> **What you are asked to do**
Rewrite the items below as a numbered list, omitting any blank lines.

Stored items
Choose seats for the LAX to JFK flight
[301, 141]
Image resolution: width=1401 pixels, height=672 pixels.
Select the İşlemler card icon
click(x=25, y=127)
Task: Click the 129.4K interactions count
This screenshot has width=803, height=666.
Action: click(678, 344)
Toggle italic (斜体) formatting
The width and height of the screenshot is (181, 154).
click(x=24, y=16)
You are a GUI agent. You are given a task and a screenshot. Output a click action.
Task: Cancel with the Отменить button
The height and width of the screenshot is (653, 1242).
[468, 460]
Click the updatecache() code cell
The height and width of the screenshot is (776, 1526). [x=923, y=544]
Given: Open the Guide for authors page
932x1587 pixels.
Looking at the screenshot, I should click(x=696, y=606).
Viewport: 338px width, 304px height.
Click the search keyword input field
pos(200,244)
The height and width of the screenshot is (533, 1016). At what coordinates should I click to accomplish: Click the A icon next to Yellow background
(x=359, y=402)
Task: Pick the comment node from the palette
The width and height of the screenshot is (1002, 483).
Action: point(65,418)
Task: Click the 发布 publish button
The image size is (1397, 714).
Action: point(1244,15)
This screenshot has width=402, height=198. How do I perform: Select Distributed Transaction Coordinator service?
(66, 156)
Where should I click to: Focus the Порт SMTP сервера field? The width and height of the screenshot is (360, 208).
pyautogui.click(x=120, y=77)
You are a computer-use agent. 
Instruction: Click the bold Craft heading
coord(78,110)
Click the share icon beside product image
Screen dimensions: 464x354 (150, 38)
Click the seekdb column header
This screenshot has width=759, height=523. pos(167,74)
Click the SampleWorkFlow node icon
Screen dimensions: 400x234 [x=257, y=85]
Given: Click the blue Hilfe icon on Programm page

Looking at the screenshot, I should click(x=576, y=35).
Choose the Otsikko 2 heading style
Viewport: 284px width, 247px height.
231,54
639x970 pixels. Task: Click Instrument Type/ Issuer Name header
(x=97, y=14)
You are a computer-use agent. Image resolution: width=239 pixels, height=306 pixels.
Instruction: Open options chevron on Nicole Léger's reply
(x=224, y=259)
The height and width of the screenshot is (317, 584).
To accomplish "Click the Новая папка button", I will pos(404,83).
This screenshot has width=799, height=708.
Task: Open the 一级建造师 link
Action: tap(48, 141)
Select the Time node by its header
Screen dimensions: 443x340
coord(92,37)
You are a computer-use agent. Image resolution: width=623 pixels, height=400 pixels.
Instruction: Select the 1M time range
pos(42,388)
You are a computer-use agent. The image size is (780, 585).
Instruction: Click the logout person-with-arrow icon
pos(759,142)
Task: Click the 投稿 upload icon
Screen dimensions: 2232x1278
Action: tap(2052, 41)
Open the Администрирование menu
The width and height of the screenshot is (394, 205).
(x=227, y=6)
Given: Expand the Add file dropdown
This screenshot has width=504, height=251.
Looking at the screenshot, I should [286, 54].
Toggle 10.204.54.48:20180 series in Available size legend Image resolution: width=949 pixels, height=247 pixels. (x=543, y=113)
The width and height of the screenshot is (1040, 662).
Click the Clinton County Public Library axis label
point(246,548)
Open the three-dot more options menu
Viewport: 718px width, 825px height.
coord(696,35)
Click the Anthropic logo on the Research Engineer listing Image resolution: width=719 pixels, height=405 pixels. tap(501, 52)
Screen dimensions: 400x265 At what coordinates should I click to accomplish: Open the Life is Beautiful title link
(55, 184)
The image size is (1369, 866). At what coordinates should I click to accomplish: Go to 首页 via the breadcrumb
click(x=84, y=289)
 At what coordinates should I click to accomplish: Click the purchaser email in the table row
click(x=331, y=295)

> **Output of the task**
1. Choose seats for the LAX to JFK flight
2. [301, 141]
3. Image resolution: width=1401 pixels, height=672 pixels.
4. Select the İşlemler card icon
5. click(x=25, y=127)
6. Task: Click the 129.4K interactions count
7. This screenshot has width=803, height=666.
8. Action: click(678, 344)
9. Toggle italic (斜体) formatting
10. The width and height of the screenshot is (181, 154).
11. click(x=24, y=16)
12. You are a GUI agent. You are given a task and a screenshot. Output a click action.
13. Task: Cancel with the Отменить button
14. The height and width of the screenshot is (653, 1242).
15. [468, 460]
16. Click the updatecache() code cell
17. The height and width of the screenshot is (776, 1526). [x=923, y=544]
18. Given: Open the Guide for authors page
19. 932x1587 pixels.
20. Looking at the screenshot, I should click(x=696, y=606).
21. Viewport: 338px width, 304px height.
22. Click the search keyword input field
23. pos(200,244)
24. The height and width of the screenshot is (533, 1016). At what coordinates should I click to accomplish: Click the A icon next to Yellow background
25. (x=359, y=402)
26. Task: Pick the comment node from the palette
27. The width and height of the screenshot is (1002, 483).
28. Action: point(65,418)
29. Task: Click the 发布 publish button
30. The image size is (1397, 714).
31. Action: point(1244,15)
32. This screenshot has width=402, height=198. How do I perform: Select Distributed Transaction Coordinator service?
33. (66, 156)
34. Where should I click to: Focus the Порт SMTP сервера field? The width and height of the screenshot is (360, 208).
35. pyautogui.click(x=120, y=77)
36. You are a computer-use agent. 
37. Instruction: Click the bold Craft heading
38. coord(78,110)
39. Click the share icon beside product image
40. Screen dimensions: 464x354 (150, 38)
41. Click the seekdb column header
42. This screenshot has width=759, height=523. pos(167,74)
43. Click the SampleWorkFlow node icon
44. Screen dimensions: 400x234 [x=257, y=85]
45. Given: Click the blue Hilfe icon on Programm page
46. Looking at the screenshot, I should click(x=576, y=35).
47. Choose the Otsikko 2 heading style
48. Viewport: 284px width, 247px height.
49. 231,54
50. 639x970 pixels. Task: Click Instrument Type/ Issuer Name header
51. (x=97, y=14)
52. You are a computer-use agent. Image resolution: width=239 pixels, height=306 pixels.
53. Instruction: Open options chevron on Nicole Léger's reply
54. (x=224, y=259)
55. The height and width of the screenshot is (317, 584).
56. To accomplish "Click the Новая папка button", I will pos(404,83).
57. This screenshot has width=799, height=708.
58. Task: Open the 一级建造师 link
59. Action: tap(48, 141)
60. Select the Time node by its header
61. Screen dimensions: 443x340
62. coord(92,37)
63. You are a computer-use agent. Image resolution: width=623 pixels, height=400 pixels.
64. Instruction: Select the 1M time range
65. pos(42,388)
66. You are a computer-use agent. The image size is (780, 585).
67. Instruction: Click the logout person-with-arrow icon
68. pos(759,142)
69. Task: Click the 投稿 upload icon
70. Screen dimensions: 2232x1278
71. Action: tap(2052, 41)
72. Open the Администрирование menu
73. The width and height of the screenshot is (394, 205).
74. (x=227, y=6)
75. Given: Expand the Add file dropdown
76. This screenshot has width=504, height=251.
77. Looking at the screenshot, I should [286, 54].
78. Toggle 10.204.54.48:20180 series in Available size legend Image resolution: width=949 pixels, height=247 pixels. (x=543, y=113)
79. The width and height of the screenshot is (1040, 662).
80. Click the Clinton County Public Library axis label
81. point(246,548)
82. Open the three-dot more options menu
83. Viewport: 718px width, 825px height.
84. coord(696,35)
85. Click the Anthropic logo on the Research Engineer listing Image resolution: width=719 pixels, height=405 pixels. tap(501, 52)
86. Screen dimensions: 400x265 At what coordinates should I click to accomplish: Open the Life is Beautiful title link
87. (55, 184)
88. The image size is (1369, 866). At what coordinates should I click to accomplish: Go to 首页 via the breadcrumb
89. click(x=84, y=289)
90.  At what coordinates should I click to accomplish: Click the purchaser email in the table row
91. click(x=331, y=295)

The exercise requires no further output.